As reported on the information security site Help Net Security, research conducted in 2017 by IoT security provider Zingbox on tens of thousands of connected medical devices uncovered a wide range of vulnerabilities. The most common type, accounting for 41 percent of all issues, came from security compromises that users introduced themselves — things like using browsers embedded on medical workstations to visit risky websites or download content. Ranking second, at 33 percent, was devices running outdated operating systems or software.
While these may seem like small infractions, Zingbox notes that the threat posed by vulnerabilities in the system is hardly insignificant. There is a growing number of attacks aiming to disrupt an organization’s ability to provide care, in addition to the ongoing threat of attacks aimed at stealing personal health information. In 2016, according to The Atlantic, nearly nine out of every 10 ransomware infections targeted a healthcare provider.
In terms of actionable insight to guard against vulnerabilities, Zingbox points to the importance of knowing the type of device involved. For instance, infusion pumps (e.g., insulin pumps) have an average of just one network application, which is internal to the organization’s network. Despite the fact that they represent the most common type of device in the study, infusion pumps are among the lowest offender in terms of security issues. Imaging systems like X-ray, ultrasound and MRI machines, by contrast, are characterized by a particularly high number of network applications — an average of seven, including an average of three used for communications outside the organization. They also are often designed on commercial off-the-shelf operating systems, are expected to have long lifespans and are very expensive to replace. All of these factors contribute to imaging systems having highest percent of security issues.
However, older devices, regardless of type, are more vulnerable to newly emergent security threats. In some cases, these “legacy” devices are being used as connected devices despite never having been designed as such. For instance, a device might have a USB port originally meant for software upgrades — that port might get used to connect to a hospital network, or to upload malicious software. IoT security provider Attify notes that security has largely been an afterthought in the rush to connect medical devices. Thanks to devices being set up by various vendors in different hospital departments, adds healthcare cybersecurity firm secureHIM Inc., administrators may not even have a clear picture of all the devices on their networks.
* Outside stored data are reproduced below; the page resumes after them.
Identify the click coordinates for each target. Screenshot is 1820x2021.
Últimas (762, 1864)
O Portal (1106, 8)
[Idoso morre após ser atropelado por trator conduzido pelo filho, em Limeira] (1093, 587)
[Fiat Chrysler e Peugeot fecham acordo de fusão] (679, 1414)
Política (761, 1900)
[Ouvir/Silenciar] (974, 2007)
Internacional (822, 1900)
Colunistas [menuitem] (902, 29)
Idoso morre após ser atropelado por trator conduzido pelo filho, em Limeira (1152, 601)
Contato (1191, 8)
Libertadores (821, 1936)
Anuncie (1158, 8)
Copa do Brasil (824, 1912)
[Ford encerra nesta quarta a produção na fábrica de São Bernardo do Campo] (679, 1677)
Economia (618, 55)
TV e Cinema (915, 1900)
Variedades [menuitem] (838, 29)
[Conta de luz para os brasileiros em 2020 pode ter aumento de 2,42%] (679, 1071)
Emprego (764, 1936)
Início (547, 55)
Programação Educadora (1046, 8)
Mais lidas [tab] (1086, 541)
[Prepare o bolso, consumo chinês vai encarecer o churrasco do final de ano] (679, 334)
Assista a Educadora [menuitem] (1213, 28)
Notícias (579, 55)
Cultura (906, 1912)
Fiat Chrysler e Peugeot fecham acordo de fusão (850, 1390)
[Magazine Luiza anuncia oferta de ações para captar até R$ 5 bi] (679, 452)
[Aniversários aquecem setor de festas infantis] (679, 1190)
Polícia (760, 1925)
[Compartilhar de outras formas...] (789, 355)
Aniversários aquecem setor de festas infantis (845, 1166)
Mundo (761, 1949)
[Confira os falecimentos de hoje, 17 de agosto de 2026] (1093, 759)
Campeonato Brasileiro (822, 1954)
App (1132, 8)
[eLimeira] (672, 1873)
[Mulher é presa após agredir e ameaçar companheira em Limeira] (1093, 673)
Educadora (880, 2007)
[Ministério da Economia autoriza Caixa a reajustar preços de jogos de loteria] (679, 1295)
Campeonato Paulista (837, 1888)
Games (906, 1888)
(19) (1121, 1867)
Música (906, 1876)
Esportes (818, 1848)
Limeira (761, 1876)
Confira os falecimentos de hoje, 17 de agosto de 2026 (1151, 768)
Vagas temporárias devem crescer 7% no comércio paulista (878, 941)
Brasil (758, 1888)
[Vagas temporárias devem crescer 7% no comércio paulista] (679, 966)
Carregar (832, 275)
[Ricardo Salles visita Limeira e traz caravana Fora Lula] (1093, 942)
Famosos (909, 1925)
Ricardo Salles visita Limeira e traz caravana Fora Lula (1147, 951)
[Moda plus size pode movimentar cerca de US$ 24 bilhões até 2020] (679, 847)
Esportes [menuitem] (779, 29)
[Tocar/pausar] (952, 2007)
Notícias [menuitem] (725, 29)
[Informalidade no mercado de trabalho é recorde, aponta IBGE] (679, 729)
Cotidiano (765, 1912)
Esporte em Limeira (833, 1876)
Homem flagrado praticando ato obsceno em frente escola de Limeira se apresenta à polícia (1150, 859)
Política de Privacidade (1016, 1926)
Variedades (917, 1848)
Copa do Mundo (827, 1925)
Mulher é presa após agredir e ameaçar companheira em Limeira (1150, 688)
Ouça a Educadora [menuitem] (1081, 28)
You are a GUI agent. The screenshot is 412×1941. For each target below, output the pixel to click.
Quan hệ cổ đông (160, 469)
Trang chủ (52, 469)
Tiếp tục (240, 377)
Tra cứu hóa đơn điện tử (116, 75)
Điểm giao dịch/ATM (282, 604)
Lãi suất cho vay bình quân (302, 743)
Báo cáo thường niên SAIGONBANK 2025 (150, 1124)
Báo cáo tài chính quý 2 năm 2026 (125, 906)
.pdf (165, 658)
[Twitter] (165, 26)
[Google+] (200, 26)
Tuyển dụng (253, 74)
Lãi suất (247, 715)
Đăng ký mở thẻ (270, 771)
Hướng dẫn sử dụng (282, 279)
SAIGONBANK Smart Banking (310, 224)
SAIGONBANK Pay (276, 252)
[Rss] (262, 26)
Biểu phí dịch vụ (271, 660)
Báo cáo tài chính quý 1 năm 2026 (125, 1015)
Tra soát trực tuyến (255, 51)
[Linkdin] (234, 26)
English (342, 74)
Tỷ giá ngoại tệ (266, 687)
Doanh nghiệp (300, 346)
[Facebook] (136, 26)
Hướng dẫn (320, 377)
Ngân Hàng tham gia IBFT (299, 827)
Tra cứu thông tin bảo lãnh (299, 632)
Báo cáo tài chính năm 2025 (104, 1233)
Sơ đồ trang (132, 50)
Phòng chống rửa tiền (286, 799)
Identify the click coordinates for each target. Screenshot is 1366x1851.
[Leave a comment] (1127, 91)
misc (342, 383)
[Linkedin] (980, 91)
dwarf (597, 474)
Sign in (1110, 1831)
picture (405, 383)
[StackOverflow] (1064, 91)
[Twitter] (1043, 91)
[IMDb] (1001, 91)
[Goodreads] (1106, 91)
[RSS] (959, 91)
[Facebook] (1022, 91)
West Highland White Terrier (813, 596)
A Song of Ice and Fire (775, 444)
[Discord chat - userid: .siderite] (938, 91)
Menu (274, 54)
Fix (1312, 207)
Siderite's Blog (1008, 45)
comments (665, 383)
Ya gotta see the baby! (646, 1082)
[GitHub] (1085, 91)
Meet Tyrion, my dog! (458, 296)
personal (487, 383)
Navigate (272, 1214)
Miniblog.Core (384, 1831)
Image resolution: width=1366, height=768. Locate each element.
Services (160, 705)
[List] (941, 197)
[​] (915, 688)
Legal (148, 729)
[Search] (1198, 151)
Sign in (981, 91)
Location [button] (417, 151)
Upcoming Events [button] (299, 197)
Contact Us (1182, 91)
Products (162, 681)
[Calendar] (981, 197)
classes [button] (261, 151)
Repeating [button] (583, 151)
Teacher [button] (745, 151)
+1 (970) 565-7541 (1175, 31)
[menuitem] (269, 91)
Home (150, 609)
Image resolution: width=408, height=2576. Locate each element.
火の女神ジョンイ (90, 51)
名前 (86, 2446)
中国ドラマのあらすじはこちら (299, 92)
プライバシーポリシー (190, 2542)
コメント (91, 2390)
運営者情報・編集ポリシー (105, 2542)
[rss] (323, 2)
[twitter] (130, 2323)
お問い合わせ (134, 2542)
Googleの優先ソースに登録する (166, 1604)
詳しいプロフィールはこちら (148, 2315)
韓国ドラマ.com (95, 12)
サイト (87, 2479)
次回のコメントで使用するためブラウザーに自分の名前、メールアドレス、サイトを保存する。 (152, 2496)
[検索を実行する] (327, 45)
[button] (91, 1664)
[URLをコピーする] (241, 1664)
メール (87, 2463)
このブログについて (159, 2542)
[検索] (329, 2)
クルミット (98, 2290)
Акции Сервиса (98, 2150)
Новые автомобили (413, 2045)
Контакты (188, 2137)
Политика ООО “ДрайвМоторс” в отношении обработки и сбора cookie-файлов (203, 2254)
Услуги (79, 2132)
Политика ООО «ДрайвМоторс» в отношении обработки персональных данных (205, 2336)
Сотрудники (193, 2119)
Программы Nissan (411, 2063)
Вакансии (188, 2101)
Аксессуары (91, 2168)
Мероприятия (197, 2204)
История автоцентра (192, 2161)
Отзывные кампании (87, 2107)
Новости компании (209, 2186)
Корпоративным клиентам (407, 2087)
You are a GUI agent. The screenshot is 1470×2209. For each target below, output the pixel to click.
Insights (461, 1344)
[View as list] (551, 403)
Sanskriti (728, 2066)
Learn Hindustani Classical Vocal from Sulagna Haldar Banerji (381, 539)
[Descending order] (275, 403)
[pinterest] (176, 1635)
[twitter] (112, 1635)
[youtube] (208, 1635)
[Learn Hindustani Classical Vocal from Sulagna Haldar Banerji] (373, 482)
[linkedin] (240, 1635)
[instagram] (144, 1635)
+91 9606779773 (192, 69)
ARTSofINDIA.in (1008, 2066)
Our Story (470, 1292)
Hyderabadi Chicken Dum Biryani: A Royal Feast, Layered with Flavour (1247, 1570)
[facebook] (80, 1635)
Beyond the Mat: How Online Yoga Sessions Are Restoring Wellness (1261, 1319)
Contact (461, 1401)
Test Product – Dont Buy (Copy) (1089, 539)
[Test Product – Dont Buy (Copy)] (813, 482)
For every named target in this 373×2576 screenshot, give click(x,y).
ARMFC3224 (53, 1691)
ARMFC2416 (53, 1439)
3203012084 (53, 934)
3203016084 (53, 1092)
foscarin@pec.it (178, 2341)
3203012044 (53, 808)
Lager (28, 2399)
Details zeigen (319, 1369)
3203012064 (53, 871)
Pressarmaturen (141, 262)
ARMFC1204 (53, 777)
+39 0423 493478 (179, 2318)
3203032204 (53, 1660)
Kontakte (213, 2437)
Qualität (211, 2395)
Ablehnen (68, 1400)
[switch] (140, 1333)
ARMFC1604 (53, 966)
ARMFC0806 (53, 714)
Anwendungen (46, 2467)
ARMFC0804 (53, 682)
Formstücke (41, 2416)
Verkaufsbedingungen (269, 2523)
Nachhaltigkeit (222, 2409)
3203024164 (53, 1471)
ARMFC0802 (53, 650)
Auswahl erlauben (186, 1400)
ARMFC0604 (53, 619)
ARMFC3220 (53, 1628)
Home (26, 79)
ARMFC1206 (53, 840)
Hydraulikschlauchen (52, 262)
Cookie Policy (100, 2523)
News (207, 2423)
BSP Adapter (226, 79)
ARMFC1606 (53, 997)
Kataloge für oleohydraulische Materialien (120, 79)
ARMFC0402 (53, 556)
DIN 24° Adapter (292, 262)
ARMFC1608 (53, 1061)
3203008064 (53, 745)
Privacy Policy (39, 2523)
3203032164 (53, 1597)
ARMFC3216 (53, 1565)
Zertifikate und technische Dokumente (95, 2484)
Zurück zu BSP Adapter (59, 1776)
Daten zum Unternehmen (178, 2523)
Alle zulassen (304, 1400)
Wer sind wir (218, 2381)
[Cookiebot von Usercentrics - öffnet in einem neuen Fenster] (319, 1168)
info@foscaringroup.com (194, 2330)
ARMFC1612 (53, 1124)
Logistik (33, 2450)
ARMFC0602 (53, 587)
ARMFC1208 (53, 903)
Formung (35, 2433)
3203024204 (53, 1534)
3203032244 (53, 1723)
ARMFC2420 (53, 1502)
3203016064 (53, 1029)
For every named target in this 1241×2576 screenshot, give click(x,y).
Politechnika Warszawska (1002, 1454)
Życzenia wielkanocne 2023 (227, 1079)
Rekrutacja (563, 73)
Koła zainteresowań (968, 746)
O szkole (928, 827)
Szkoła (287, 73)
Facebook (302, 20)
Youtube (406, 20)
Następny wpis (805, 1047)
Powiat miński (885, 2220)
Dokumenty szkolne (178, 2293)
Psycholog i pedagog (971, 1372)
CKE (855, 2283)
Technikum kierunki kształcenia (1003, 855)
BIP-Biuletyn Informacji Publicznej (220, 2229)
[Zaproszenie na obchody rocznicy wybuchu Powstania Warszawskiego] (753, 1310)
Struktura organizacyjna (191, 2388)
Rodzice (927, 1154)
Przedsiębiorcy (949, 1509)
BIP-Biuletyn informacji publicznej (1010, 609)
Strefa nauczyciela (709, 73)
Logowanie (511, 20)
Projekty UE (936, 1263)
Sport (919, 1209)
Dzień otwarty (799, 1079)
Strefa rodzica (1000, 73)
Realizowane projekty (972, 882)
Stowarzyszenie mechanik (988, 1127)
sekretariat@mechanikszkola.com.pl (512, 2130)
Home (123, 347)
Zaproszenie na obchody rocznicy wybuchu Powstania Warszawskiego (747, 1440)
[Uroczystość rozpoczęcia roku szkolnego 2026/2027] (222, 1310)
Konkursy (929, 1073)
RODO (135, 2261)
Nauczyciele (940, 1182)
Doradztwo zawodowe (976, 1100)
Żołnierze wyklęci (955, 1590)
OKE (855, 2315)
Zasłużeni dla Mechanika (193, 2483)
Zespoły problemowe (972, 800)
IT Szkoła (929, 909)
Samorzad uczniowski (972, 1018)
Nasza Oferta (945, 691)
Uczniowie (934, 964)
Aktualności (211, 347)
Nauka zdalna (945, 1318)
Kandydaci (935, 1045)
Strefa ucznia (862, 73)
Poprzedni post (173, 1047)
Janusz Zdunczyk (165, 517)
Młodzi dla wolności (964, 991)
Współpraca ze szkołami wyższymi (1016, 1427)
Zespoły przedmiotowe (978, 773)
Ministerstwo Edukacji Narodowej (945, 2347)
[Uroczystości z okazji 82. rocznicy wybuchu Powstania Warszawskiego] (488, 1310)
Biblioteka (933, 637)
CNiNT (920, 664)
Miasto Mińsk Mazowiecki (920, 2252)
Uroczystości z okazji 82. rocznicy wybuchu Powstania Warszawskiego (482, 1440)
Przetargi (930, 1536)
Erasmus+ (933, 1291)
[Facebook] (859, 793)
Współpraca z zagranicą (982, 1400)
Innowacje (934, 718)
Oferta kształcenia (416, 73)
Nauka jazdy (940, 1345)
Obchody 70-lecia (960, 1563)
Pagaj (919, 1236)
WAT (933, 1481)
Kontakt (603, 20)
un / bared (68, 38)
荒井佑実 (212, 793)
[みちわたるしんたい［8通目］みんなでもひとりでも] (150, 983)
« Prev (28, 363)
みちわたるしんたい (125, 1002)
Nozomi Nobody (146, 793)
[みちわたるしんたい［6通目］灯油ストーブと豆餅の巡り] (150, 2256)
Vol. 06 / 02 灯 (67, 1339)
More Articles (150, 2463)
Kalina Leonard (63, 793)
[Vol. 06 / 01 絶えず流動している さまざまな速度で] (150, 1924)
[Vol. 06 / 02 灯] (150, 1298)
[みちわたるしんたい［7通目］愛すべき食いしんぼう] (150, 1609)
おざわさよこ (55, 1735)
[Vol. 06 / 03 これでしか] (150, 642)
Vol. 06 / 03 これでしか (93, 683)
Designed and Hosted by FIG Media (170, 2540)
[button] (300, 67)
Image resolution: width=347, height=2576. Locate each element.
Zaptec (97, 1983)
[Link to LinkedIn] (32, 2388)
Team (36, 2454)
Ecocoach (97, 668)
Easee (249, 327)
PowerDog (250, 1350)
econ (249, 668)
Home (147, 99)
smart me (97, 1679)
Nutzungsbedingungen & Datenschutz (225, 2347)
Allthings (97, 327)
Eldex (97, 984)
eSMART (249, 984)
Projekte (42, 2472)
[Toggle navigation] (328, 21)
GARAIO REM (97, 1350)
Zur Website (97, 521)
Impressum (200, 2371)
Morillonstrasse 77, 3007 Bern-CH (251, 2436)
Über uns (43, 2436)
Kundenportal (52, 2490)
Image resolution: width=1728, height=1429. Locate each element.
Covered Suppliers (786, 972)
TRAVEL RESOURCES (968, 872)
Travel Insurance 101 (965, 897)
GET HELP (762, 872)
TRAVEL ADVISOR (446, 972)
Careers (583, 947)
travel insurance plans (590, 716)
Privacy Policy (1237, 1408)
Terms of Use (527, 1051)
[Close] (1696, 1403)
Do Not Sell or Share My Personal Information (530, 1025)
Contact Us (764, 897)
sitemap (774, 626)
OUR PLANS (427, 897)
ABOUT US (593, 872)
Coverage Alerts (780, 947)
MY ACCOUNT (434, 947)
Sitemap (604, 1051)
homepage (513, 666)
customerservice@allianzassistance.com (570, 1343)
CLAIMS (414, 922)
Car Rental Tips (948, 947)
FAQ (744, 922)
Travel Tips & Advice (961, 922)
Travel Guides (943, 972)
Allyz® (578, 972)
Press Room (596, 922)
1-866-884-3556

In September 2017, the U.S. Department of Homeland Security issued a detailed warning about vulnerabilities in a certain brand of infusion pump — not the type of device one might normally expect to be affected. Intended for delivering small doses of medication in acute care settings, the Industrial Control Systems Cyber Emergency Response Team (ICS-CERT) warned that the vulnerabilities could be exploited by a remote attacker in order to gain unauthorized access and impact the pump’s intended operation. The maker of the pump responded with recommendations for defensive measures, including the deployment of virtual local area networks (VLANs) for segmentation — this, along with a consideration of network micro-segmentation, is one of the top recommendations from numerous cybersecurity experts.
There are some bright developments to report — a bill introduced in the U.S. Senate would increase medical device transparency by creating a “cyber report card” for devices, requiring testing to be performed before devices could be sold. The U.S. Food and Drug Administration (FDA) has issued a guidance document that describes the necessary risk analysis for pre-market review, and the agency is also performing surveillance in the post-market phase to help companies figure out how to reassess their cybersecurity measures. And a 2017 report by the Health Care Industry Cybersecurity Task Force, a public/private partnership established by the U.S. Congress, outlines a comprehensive approach to address healthcare cybersecurity — albeit after concluding that its current state is one of “critical condition.”